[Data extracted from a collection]
- - - - - - -

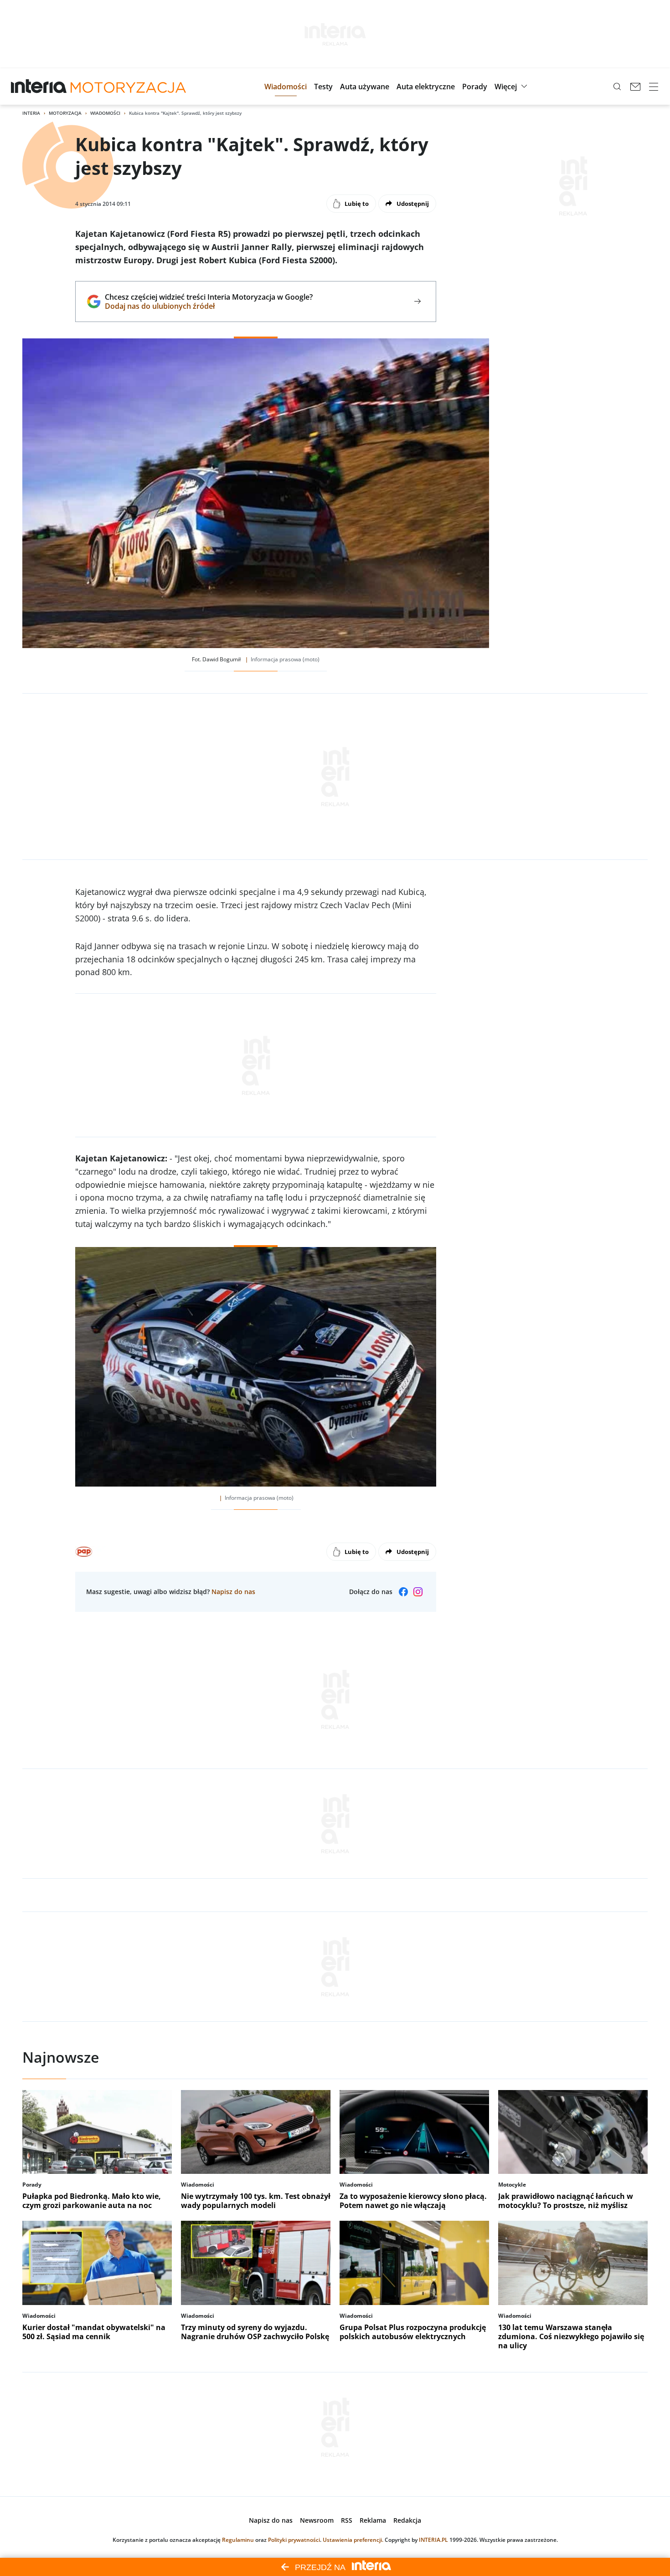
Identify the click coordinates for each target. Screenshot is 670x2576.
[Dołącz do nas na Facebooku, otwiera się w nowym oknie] (403, 1592)
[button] (285, 86)
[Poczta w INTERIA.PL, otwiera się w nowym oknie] (635, 86)
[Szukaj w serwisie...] (617, 86)
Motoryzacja (65, 113)
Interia (31, 113)
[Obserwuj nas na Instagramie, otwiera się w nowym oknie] (418, 1592)
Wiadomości (105, 113)
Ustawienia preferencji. (353, 2539)
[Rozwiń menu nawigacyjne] (653, 86)
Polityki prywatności (294, 2540)
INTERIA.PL (433, 2540)
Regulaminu (238, 2540)
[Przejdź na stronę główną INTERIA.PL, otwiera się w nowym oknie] (39, 86)
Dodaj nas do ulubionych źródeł (208, 306)
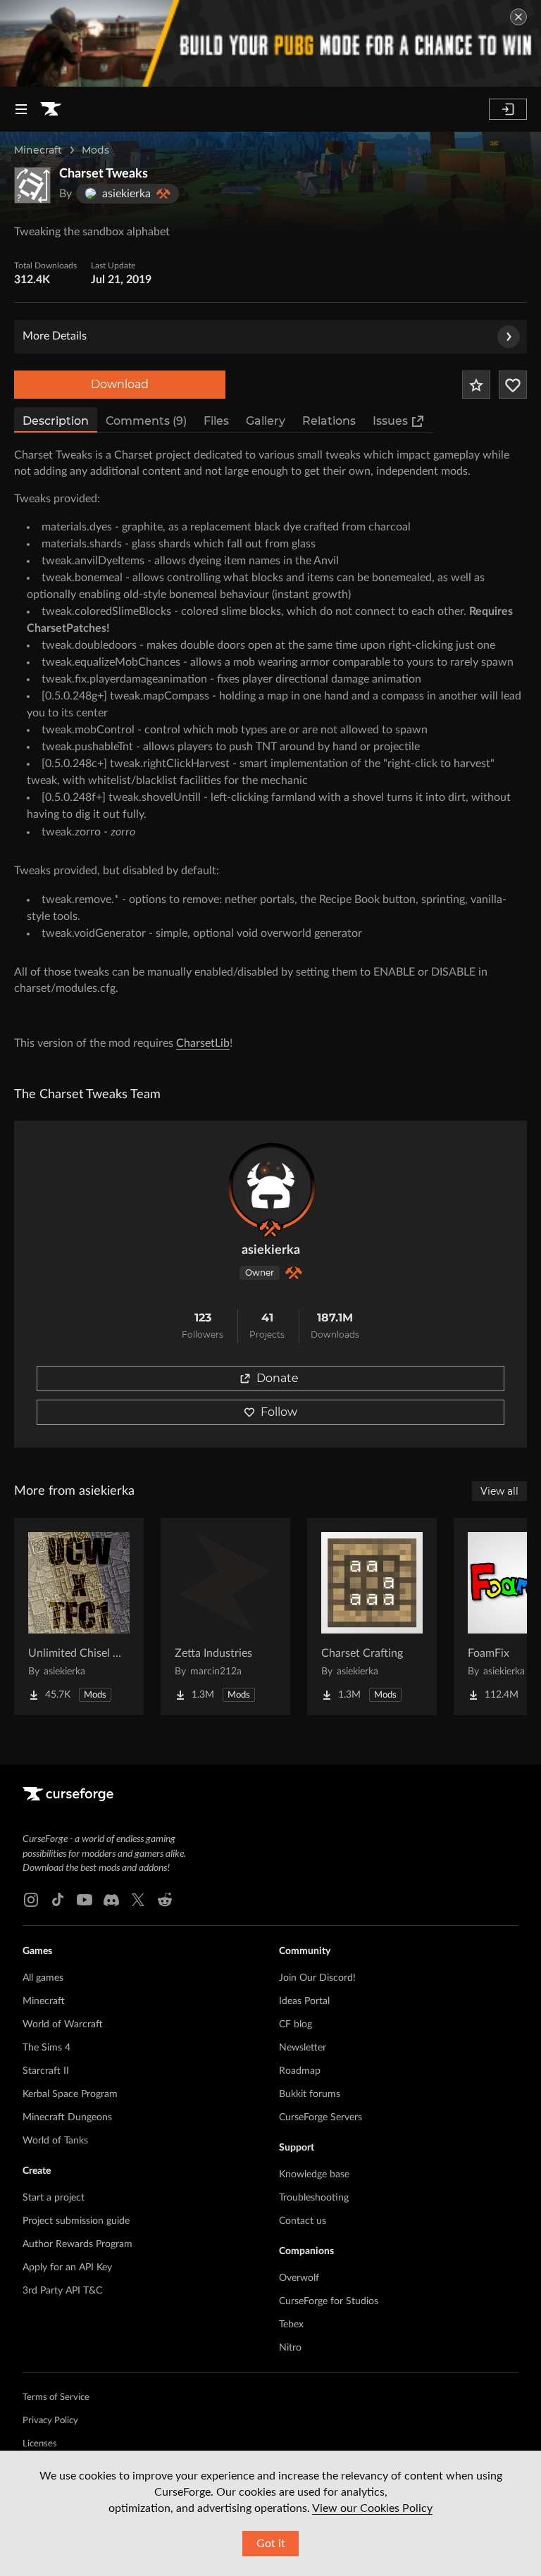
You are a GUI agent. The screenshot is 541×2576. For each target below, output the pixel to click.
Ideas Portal (304, 2001)
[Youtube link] (84, 1899)
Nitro (290, 2348)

- - - - - - -

Omit the pictures, then copy out all the data exactly as it stands.

# Exercise solution
Identify the click coordinates for each target. Screenshot is 670x2576.
[Dołącz do nas na Facebooku, otwiera się w nowym oknie] (403, 1592)
[button] (285, 86)
[Poczta w INTERIA.PL, otwiera się w nowym oknie] (635, 86)
[Szukaj w serwisie...] (617, 86)
Motoryzacja (65, 113)
Interia (31, 113)
[Obserwuj nas na Instagramie, otwiera się w nowym oknie] (418, 1592)
Wiadomości (105, 113)
Ustawienia preferencji. (353, 2539)
[Rozwiń menu nawigacyjne] (653, 86)
Polityki prywatności (294, 2540)
INTERIA.PL (433, 2540)
Regulaminu (238, 2540)
[Przejdź na stronę główną INTERIA.PL, otwiera się w nowym oknie] (39, 86)
Dodaj nas do ulubionych źródeł (208, 306)
You are a GUI agent. The screenshot is 541×2576. For each target below, output the pixel to click.
Ideas Portal (304, 2001)
[Youtube link] (84, 1899)
Nitro (290, 2348)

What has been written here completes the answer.